In fact, it is this combination in Rabasa's works that makes him
such a unique and important figure. As Cosío Villegas observed,
though disagreeing fundamentally with his historical interpretation,
"Rabasa knew history and he knew law," something "that is rare
in Mexico."
18
In El Artículo 14 (1906), we can find the basis for
his later general critique of the Constitution of 1857. El
Artículo 14 was a painstaking discussion of the origin,
formulation, and wording of Articles 14, 101, 102, and draft Article
26. The Constitution, he said, contained a contradiction between
clearly and precisely expressed articles (i.e., 101 and 102) protecting
individual rights and abstract, vague, and "metaphysical" declarations,
to wit in Article 1: "The Mexican people recognize that the rights
of man are the base and object of social institutions." Such a
declaration, argued Rabasa, is false "as a scientific principle"

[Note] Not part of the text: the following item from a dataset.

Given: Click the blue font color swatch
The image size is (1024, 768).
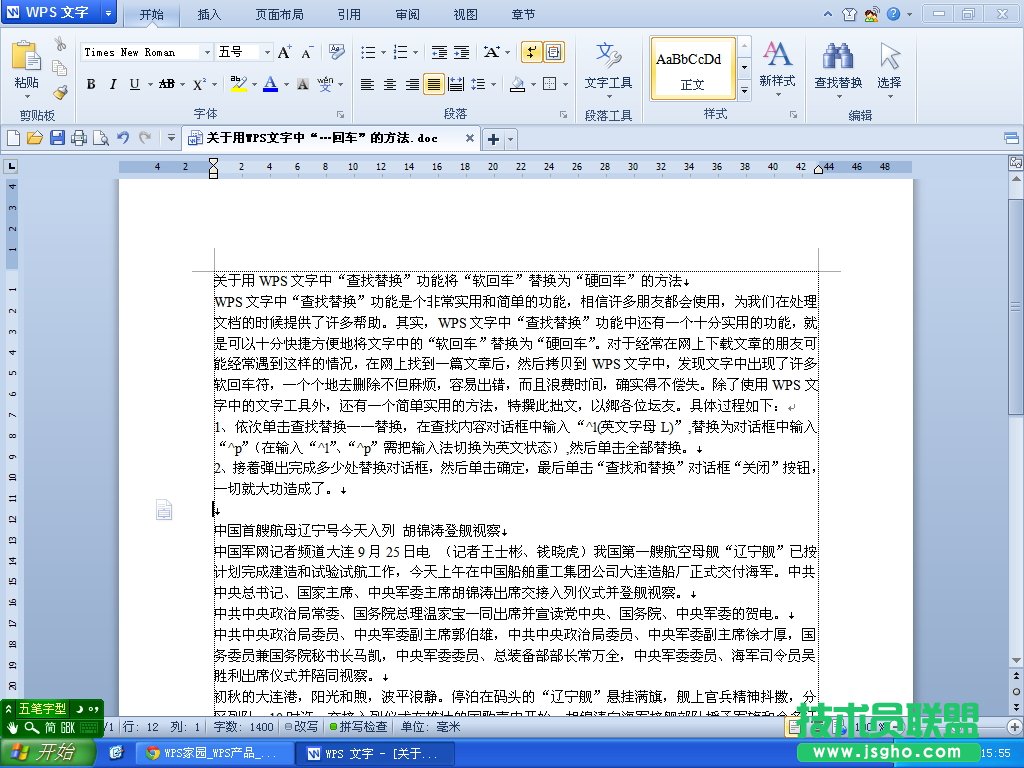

and invalid as a commitment because the Constituent Congress was
authorized "to constitute the nation, but not to establish its
philosophic creed."
19
He went on to acknowledge that the constitution-makers were wise
enough to put aside "logic" in much of the Constitution for what
was practical and "genuinely juridical," such as Articles 101
and 102, which established the judicial defense of individual
rights, the juicio de amparo. His sense of history provided
a context for his searching analysis of amparo, which gave
it a broader nontechnical significance.
|
18
|
|
In much of El
Juicio constitucional Rabasa idealized Anglo-American constitutional
development in comparison to that of the Latin American nations.

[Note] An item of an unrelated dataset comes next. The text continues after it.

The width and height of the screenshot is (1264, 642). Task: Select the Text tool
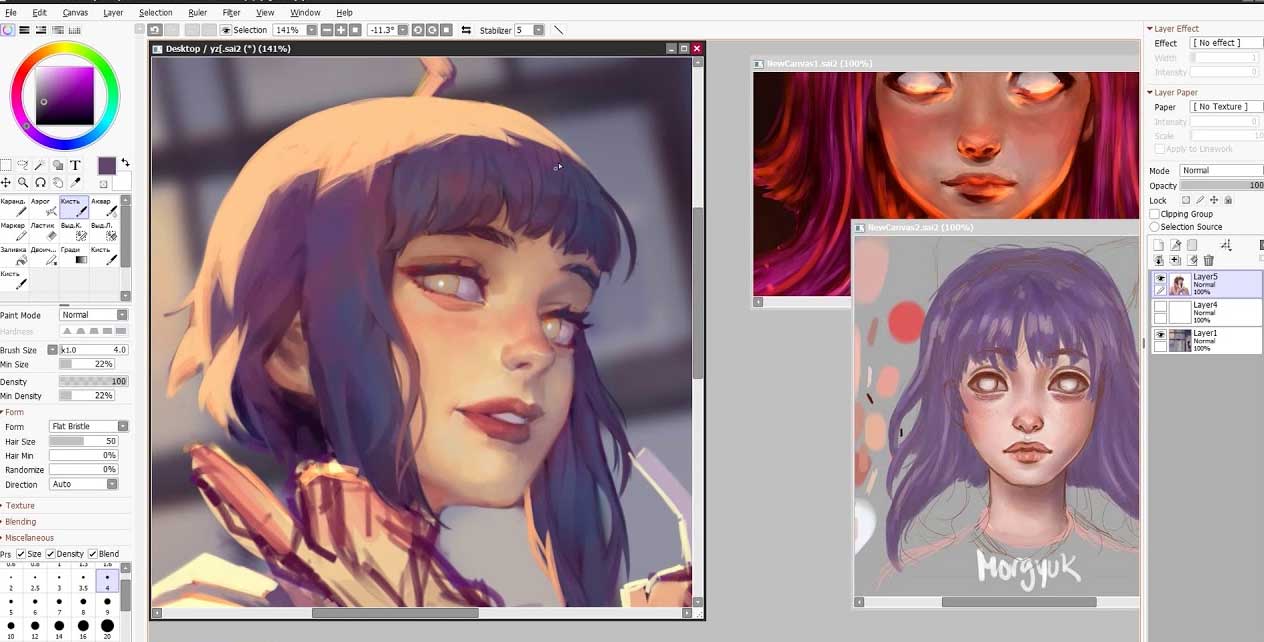point(75,165)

He said that the latter's constitutions were "imposed," in contrast
to the "spontaneous" and unwritten English constitution and the
North American constitution, which was "proposed," then "ratified"
by the sovereign people. The emigrants to North America, being
Englishmen, carried the common law in their baggage; it was their
birthright "like language, domestic customs, and the spirit of
the race." In drawing up the Constitution of 1787, the delegates
were well aware of theory, which they drew from Montesquieu, yet
they were sensible and deliberate, keeping invention within limits.
Since the baggage of emigrant Spaniards was the recopilación
de leyes, which gave them little to build upon, at independence
they turned to abstract theories "condensed into revolutionary
slogans." Whereas the North Americans used "science" (i.e., rationalism)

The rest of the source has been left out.